Please print the line that holds "You are a computer-use" and each line after it to the end of the data, word for word, without any pictures.
——————————
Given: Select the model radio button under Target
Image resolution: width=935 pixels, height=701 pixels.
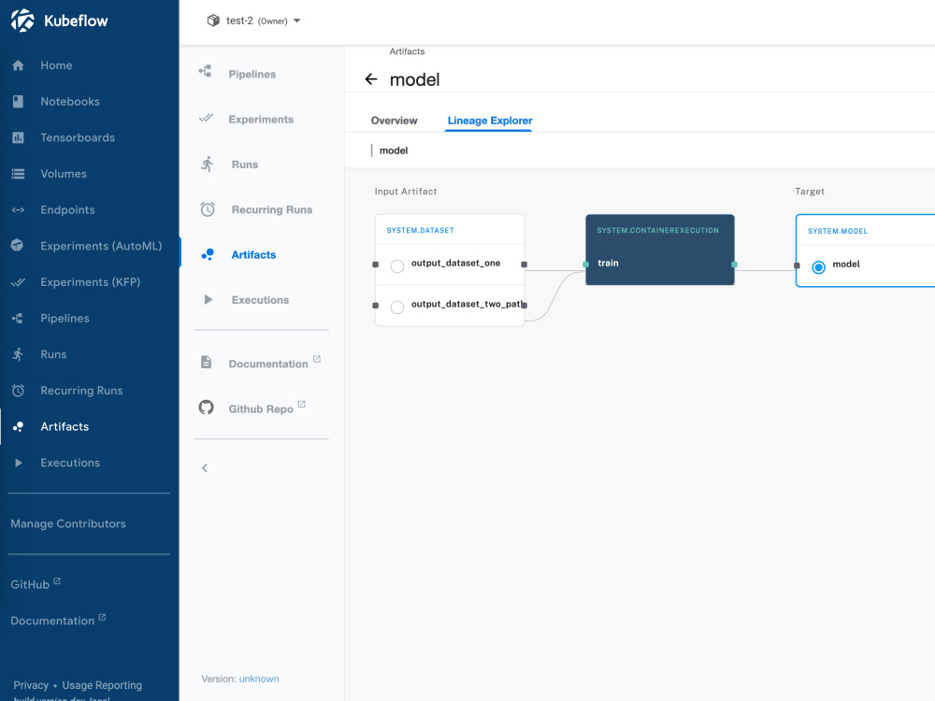Looking at the screenshot, I should click(818, 266).
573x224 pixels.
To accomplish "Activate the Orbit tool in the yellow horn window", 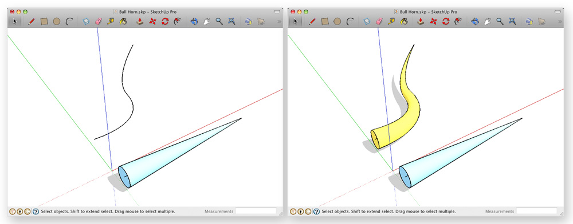I will click(x=474, y=22).
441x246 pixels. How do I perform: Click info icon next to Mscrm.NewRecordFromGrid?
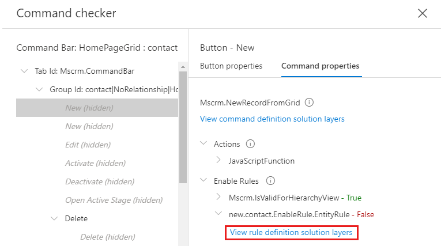click(x=310, y=103)
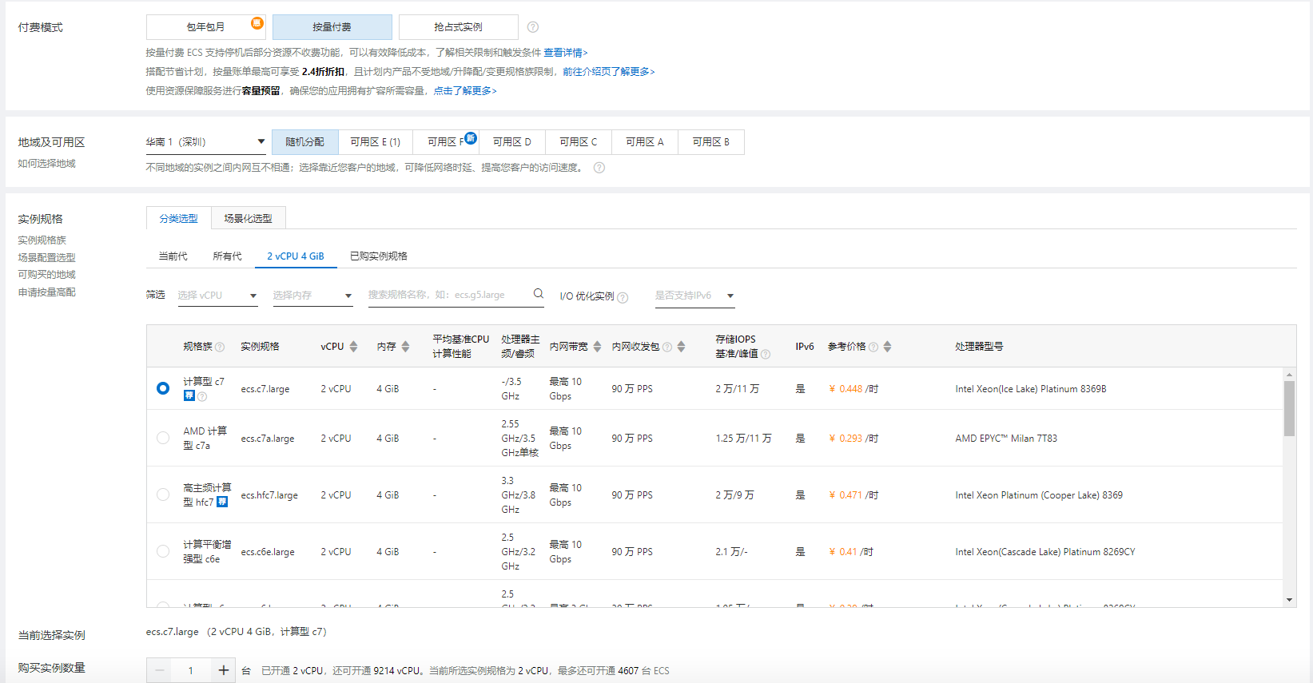Select the ecs.hfc7.large instance radio button
The image size is (1313, 683).
163,494
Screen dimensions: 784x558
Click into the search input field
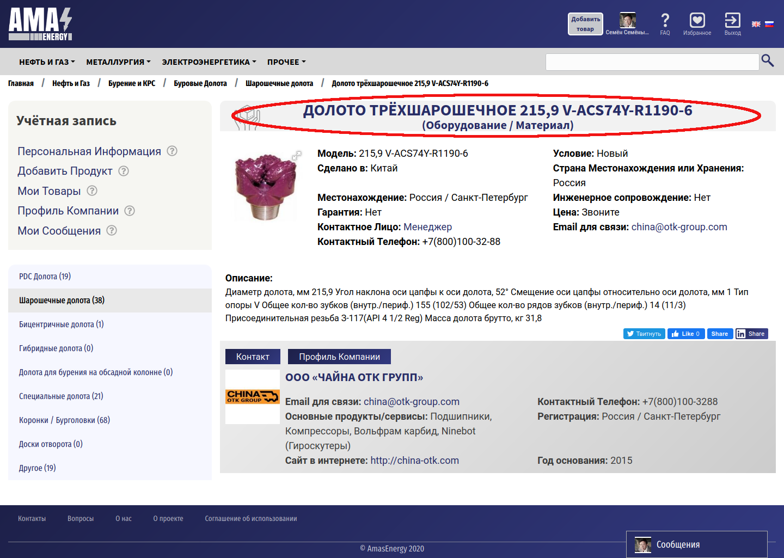[652, 62]
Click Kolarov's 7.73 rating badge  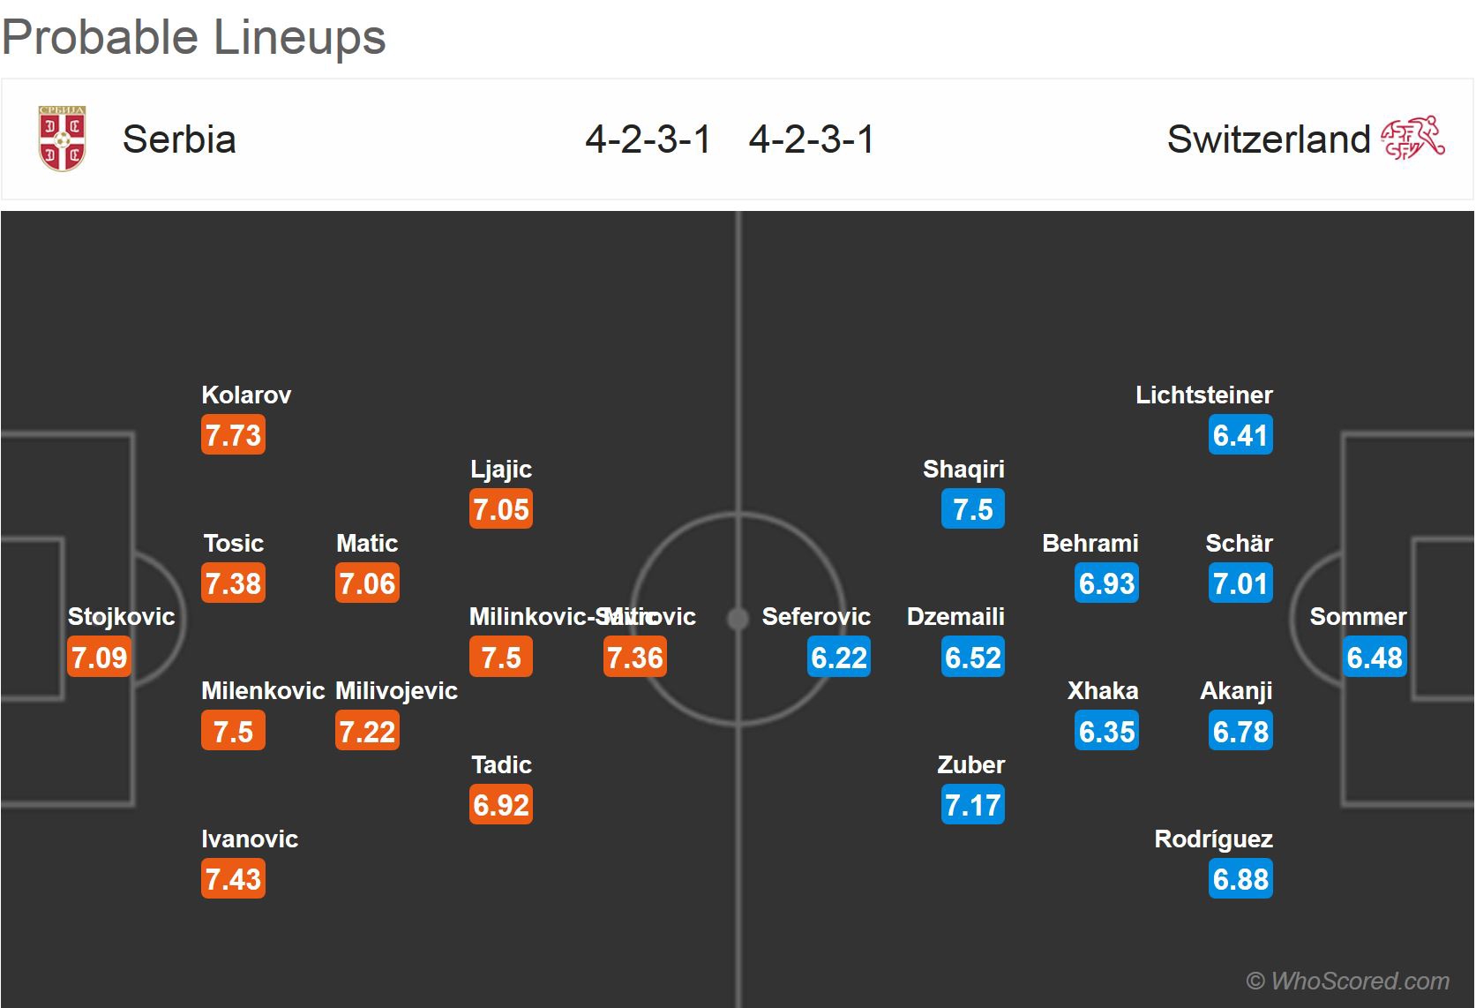pos(233,435)
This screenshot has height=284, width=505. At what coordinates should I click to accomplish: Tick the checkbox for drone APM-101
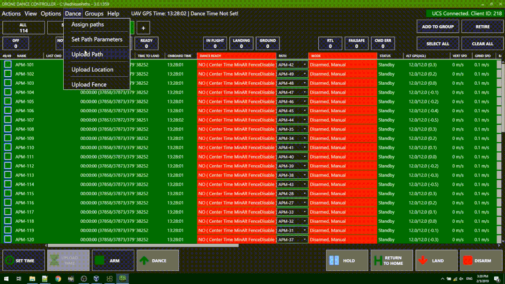point(8,65)
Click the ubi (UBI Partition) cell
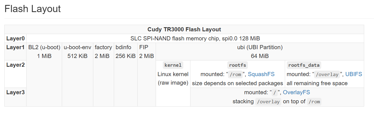The image size is (374, 114). point(260,52)
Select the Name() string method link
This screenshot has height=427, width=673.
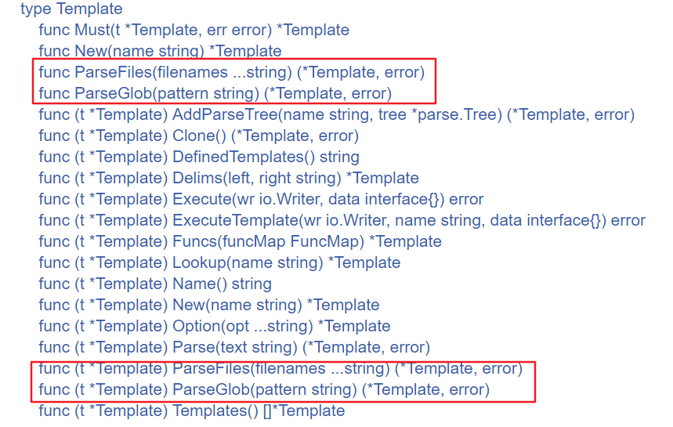point(155,284)
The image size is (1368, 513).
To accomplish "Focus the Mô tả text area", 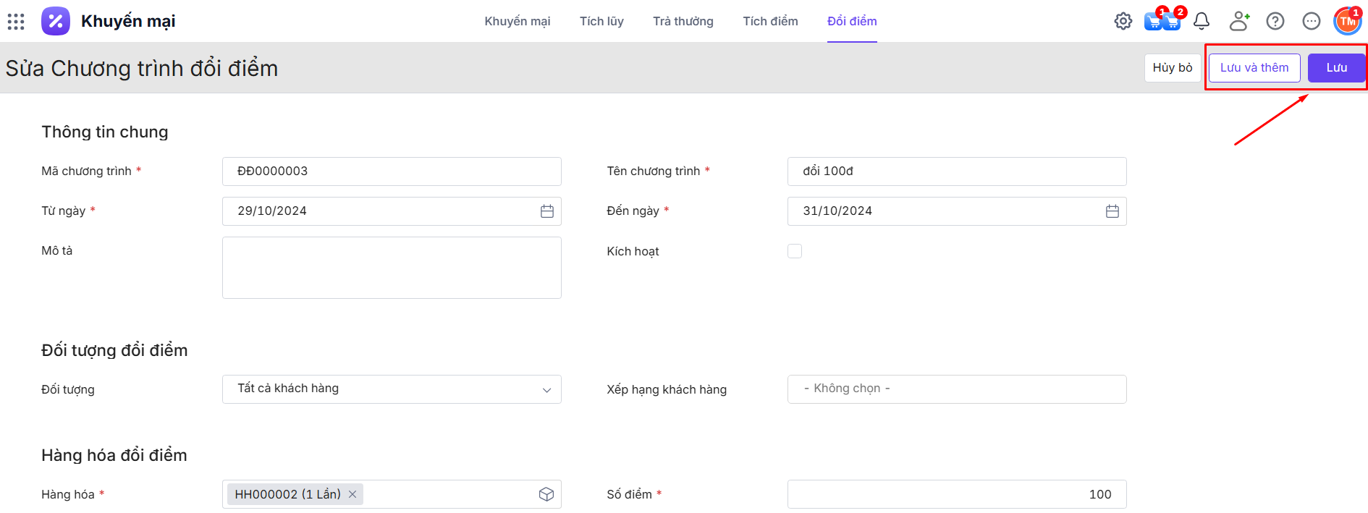I will pyautogui.click(x=392, y=268).
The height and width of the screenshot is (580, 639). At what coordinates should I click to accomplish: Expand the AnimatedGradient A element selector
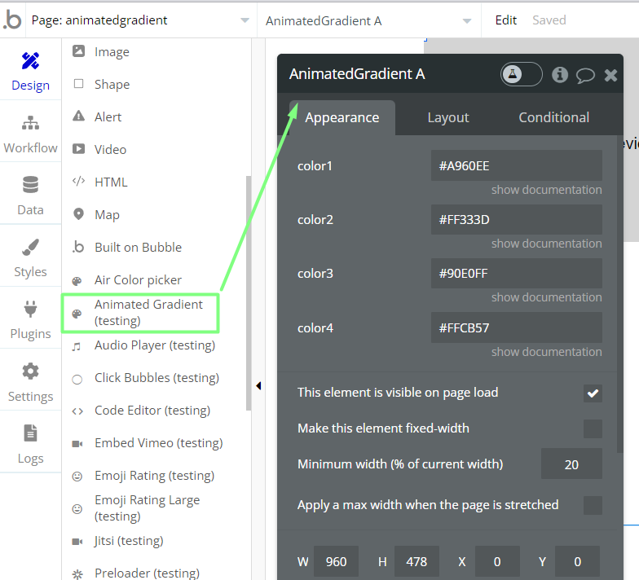pos(368,20)
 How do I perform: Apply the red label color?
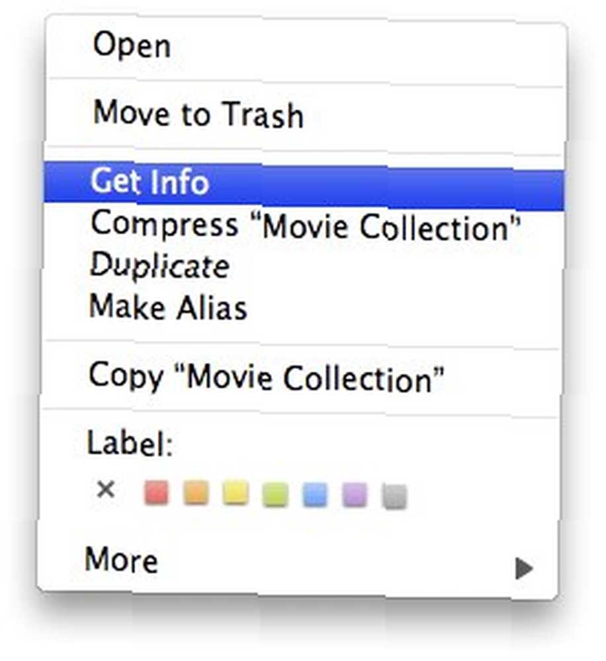[x=156, y=492]
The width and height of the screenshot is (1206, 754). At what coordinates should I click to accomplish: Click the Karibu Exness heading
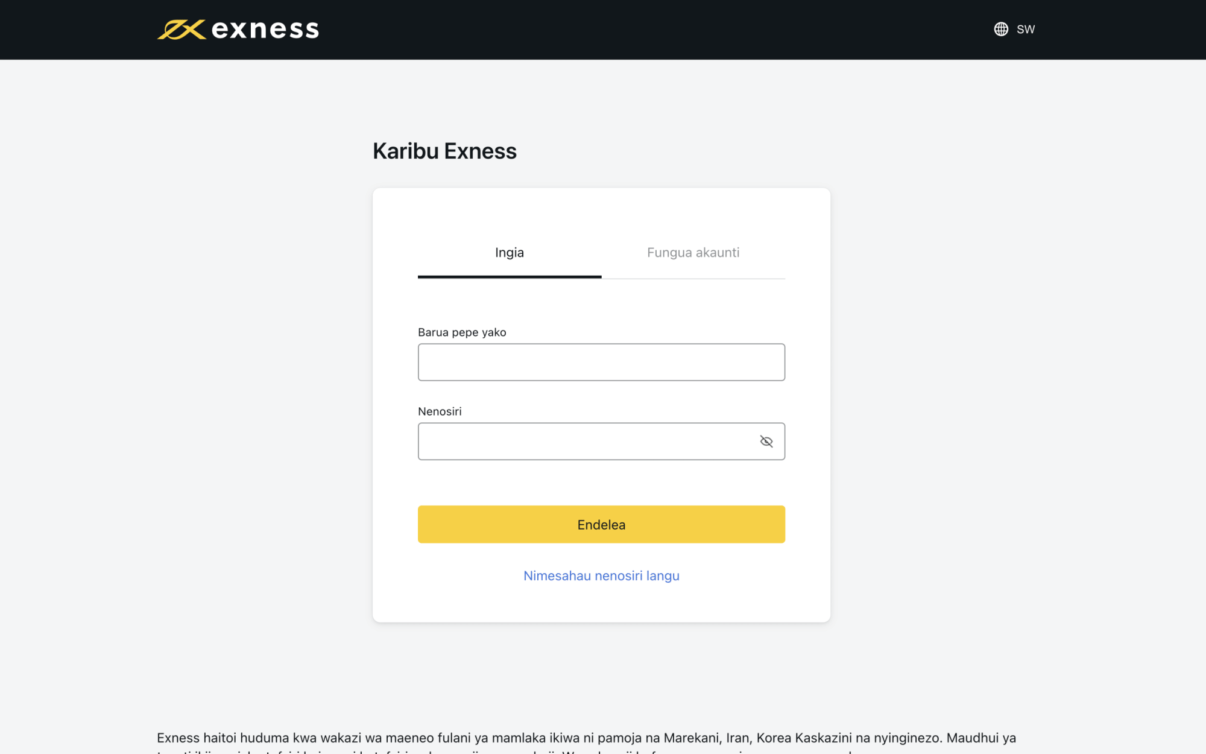(444, 151)
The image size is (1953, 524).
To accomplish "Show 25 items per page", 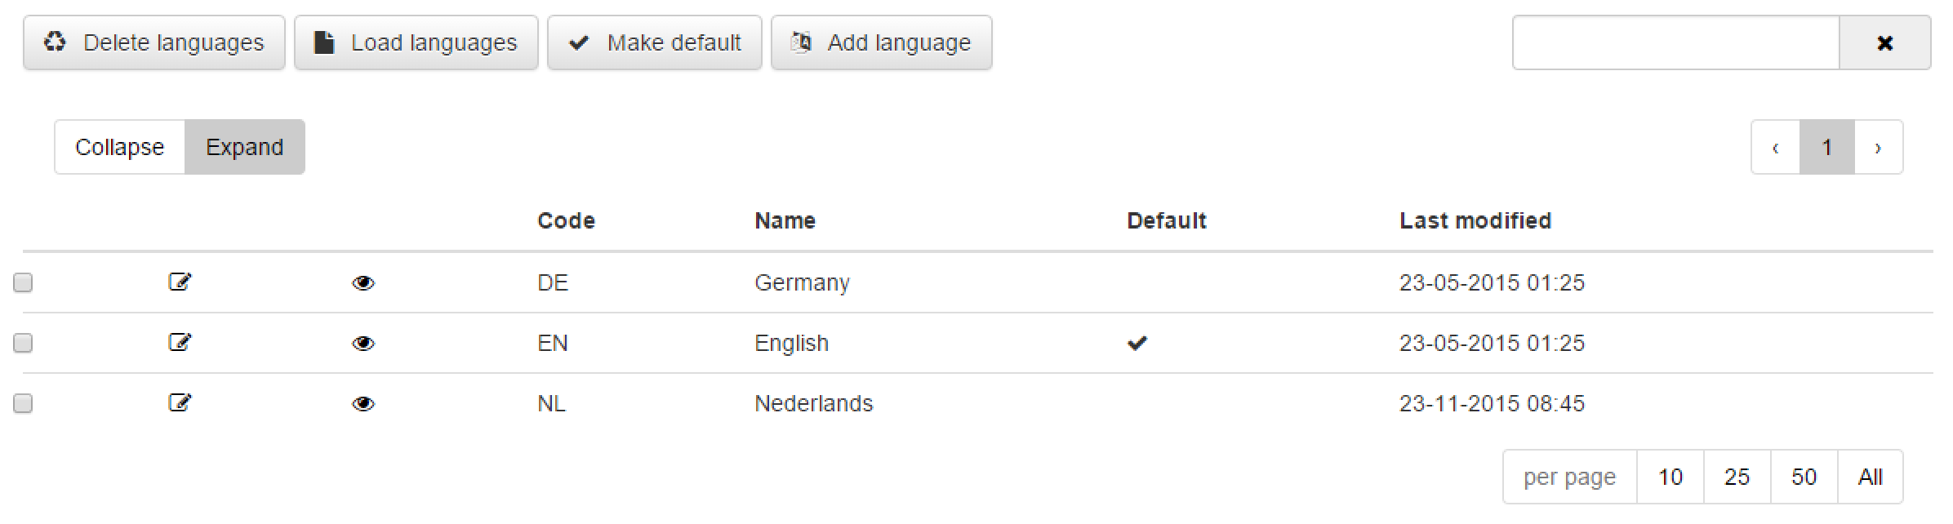I will pyautogui.click(x=1737, y=477).
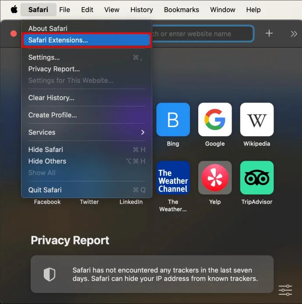Choose Clear History… from the menu

tap(51, 98)
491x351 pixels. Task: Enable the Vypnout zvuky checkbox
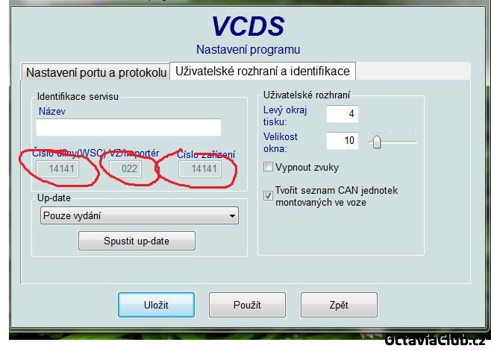[269, 167]
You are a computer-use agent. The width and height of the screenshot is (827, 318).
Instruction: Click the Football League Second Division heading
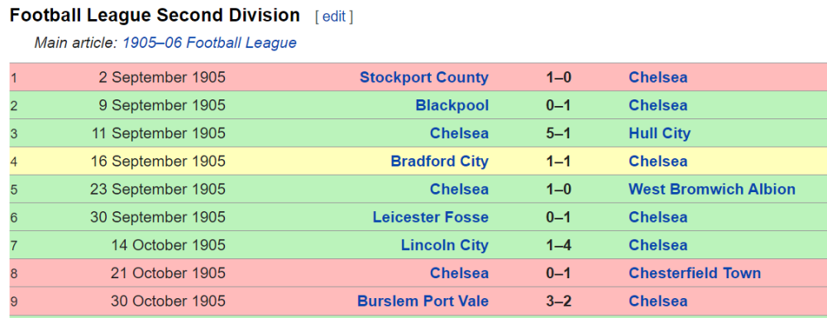coord(155,16)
——————————
# Your solution
You are a computer-use agent. The width and height of the screenshot is (827, 318).
Instruction: Click the Football League Second Division heading
coord(155,16)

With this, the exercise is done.